**WRITTEN EXERCISE**. Turn the lines below, from the line with "This screenshot has height=1003, width=1919." up to and including the line with "click(x=405, y=984)", into a numbered list, skipping any blank lines. Leave the pictures out.

**MATERIAL**.
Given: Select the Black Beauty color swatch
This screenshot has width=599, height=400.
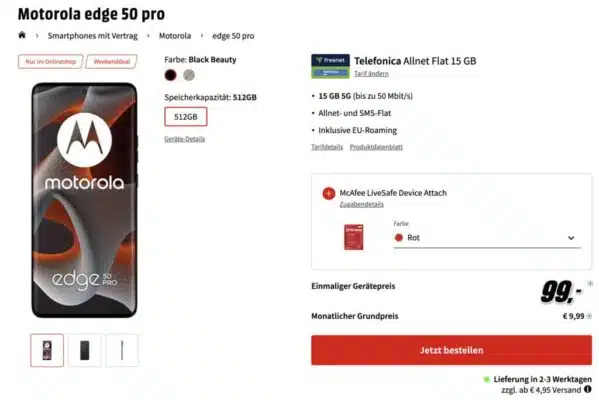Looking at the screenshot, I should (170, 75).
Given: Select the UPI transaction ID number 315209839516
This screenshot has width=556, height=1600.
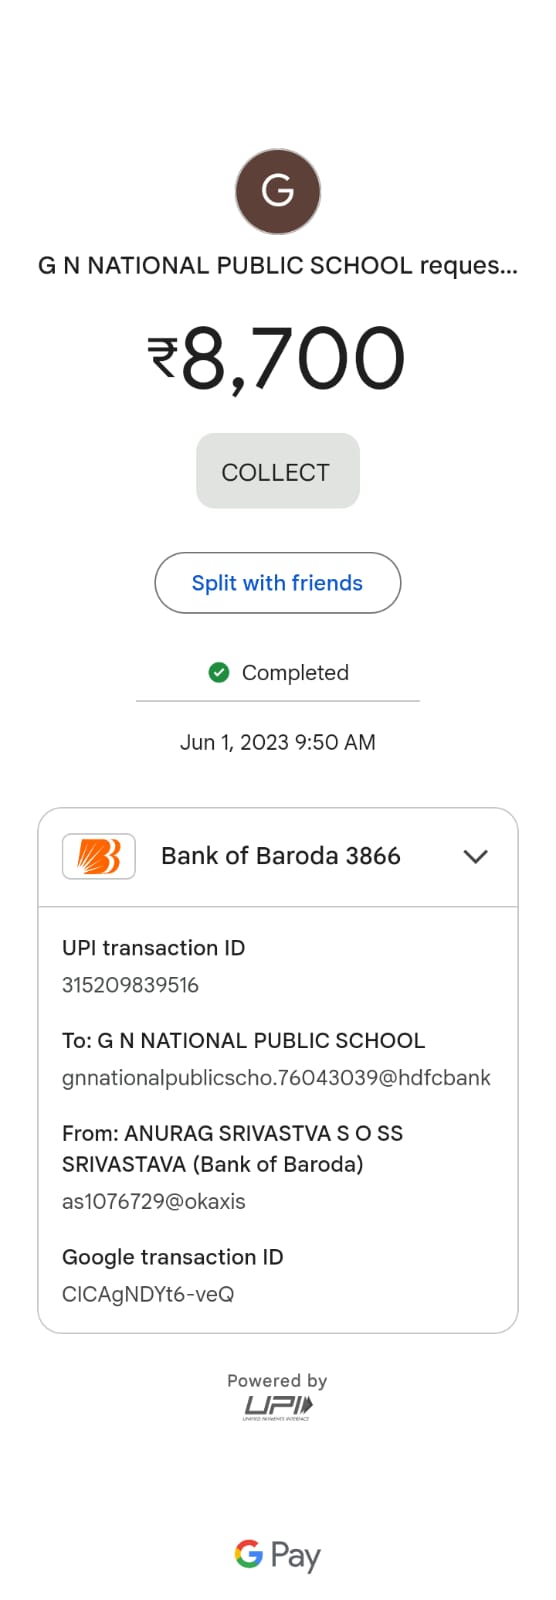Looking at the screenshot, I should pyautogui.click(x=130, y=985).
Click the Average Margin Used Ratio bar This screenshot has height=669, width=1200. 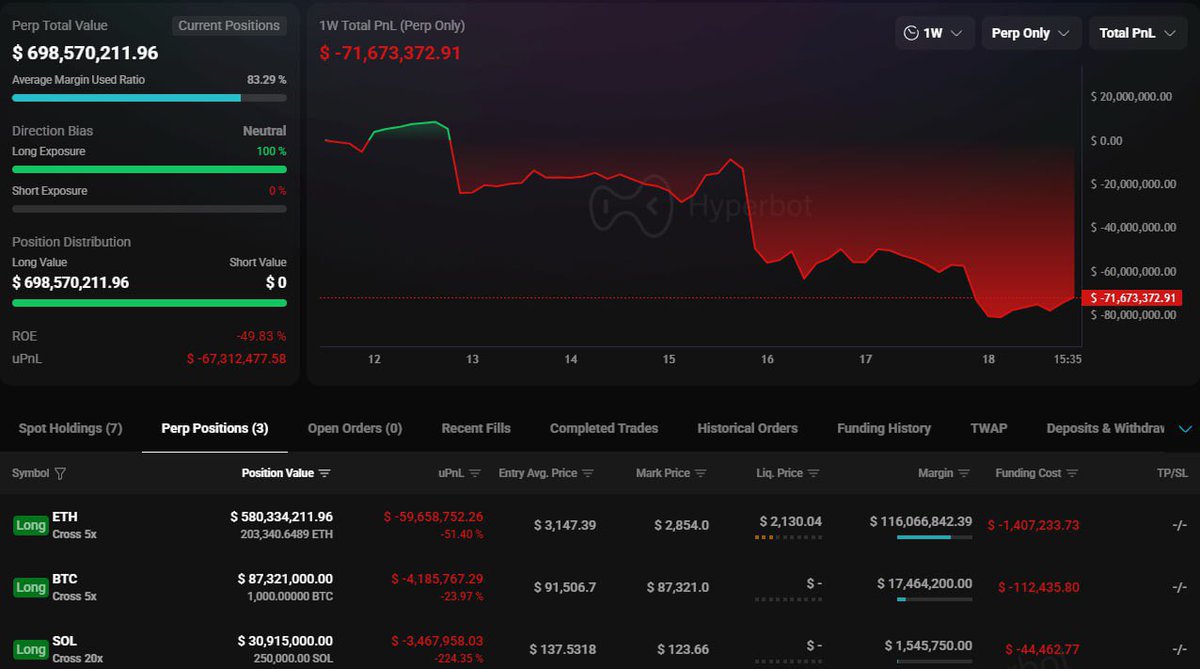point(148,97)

* * *

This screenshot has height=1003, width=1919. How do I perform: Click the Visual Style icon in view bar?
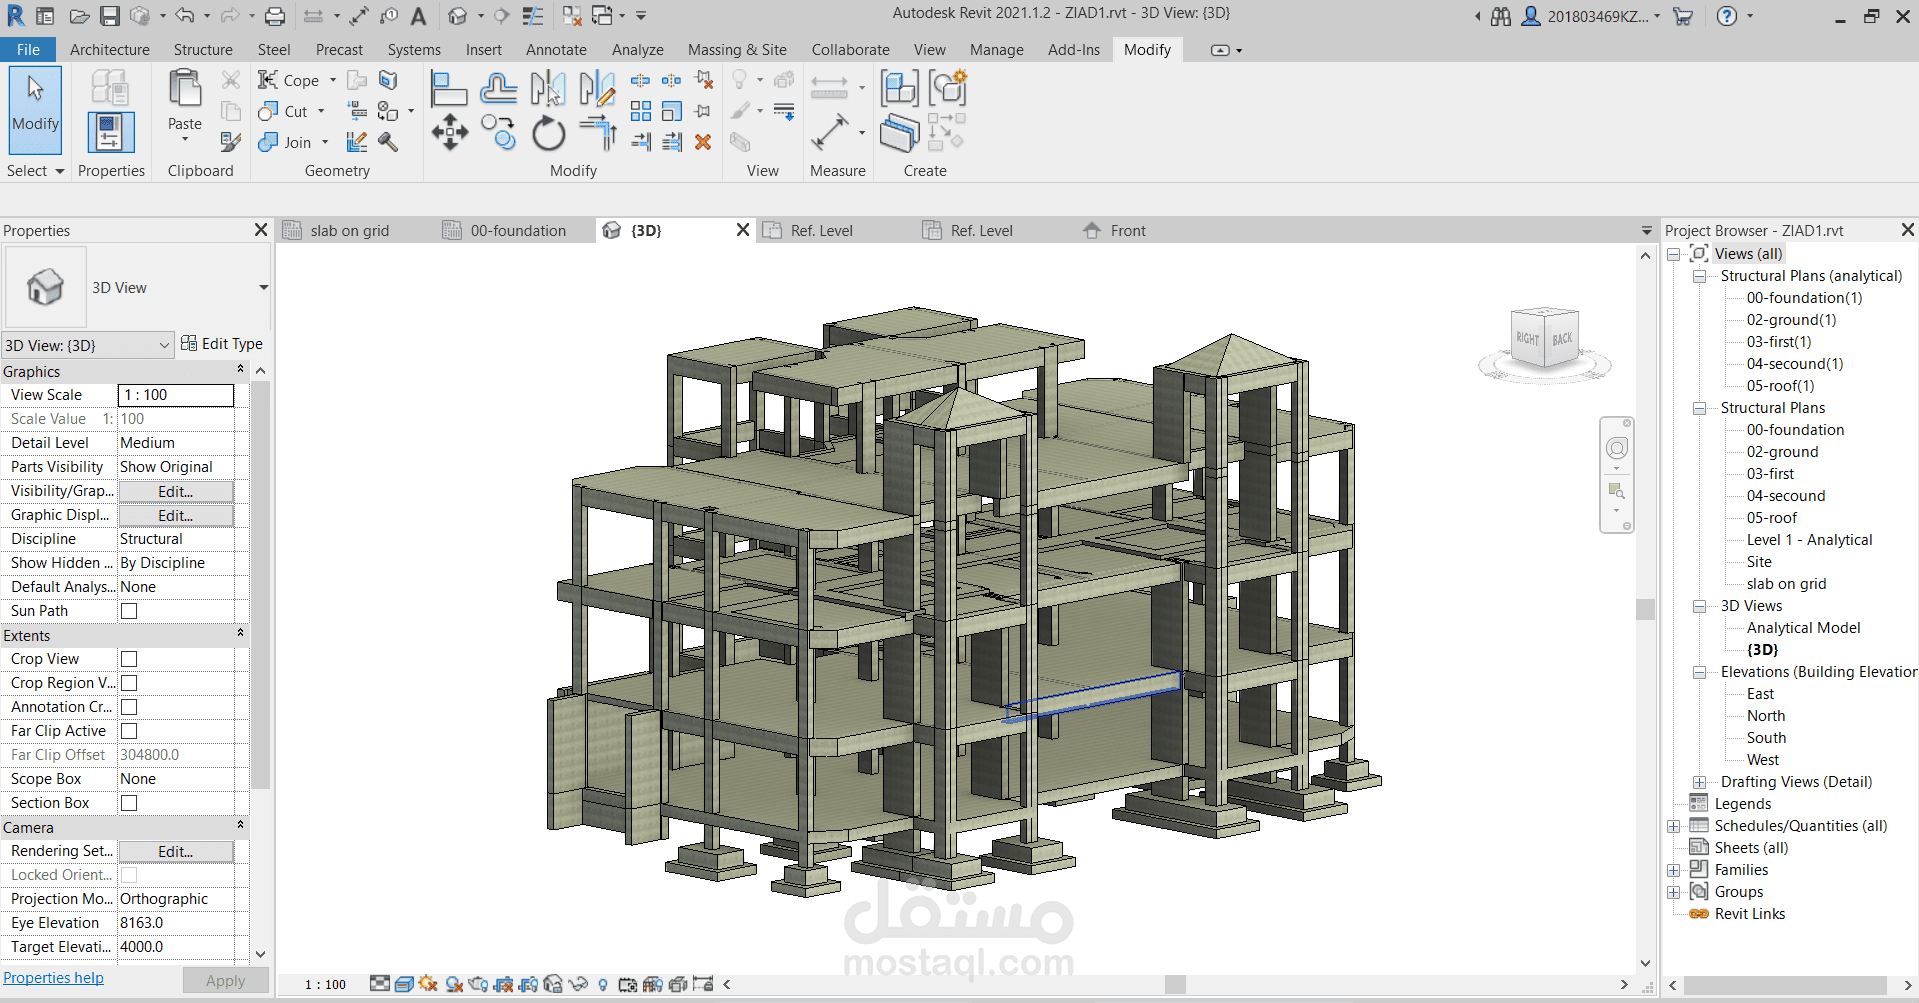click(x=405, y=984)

**RESULT OF THE EXERCISE**.
1. This screenshot has height=1003, width=1919. How do I perform: Click the Visual Style icon in view bar?
2. click(x=405, y=984)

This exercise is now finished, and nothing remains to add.